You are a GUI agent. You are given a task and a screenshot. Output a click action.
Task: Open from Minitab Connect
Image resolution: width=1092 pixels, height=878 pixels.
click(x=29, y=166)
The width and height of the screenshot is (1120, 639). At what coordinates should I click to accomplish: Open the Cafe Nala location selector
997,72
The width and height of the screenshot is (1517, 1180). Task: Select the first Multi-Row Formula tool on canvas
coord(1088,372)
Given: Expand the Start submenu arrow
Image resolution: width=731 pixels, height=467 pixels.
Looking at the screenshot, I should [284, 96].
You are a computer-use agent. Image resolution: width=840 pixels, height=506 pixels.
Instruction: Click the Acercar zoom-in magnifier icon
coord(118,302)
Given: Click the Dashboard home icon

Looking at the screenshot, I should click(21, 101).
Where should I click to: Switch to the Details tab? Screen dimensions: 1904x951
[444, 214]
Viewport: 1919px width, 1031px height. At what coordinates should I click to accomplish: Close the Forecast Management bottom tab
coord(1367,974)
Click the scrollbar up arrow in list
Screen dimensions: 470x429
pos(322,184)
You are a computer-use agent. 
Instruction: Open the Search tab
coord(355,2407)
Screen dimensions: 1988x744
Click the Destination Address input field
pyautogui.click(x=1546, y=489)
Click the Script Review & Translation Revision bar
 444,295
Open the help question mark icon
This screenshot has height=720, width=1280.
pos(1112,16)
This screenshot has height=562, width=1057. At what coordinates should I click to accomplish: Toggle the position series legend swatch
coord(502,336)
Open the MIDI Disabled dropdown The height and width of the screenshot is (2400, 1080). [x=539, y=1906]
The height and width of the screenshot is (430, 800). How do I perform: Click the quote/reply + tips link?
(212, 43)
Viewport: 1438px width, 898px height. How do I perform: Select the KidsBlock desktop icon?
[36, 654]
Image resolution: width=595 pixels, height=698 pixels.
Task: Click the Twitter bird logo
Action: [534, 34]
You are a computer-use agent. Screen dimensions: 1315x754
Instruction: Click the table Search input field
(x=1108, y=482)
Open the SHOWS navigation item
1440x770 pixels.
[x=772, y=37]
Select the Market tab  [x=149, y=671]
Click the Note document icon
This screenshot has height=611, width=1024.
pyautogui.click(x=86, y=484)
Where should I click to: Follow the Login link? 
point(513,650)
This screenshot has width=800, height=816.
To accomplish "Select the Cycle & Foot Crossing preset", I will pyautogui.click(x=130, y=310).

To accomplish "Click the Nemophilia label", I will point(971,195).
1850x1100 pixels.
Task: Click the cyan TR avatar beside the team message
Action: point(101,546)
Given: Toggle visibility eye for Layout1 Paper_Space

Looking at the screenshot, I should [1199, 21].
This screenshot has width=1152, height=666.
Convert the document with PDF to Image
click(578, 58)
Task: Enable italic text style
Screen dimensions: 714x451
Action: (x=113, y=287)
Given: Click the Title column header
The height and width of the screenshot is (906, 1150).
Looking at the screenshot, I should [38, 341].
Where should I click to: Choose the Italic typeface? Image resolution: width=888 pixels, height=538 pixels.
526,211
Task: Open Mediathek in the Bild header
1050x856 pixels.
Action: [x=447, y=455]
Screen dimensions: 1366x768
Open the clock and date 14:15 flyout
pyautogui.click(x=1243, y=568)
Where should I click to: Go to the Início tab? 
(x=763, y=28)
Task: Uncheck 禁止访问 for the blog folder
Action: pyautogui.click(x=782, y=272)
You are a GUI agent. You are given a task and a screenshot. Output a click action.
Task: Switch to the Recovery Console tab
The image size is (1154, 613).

#### EXERCISE AIM:
From the listing above, copy every line that includes the word "arrow".

#### YOUR SOLUTION:
Given: Expand the Start submenu arrow
Click the scrollbar up arrow in list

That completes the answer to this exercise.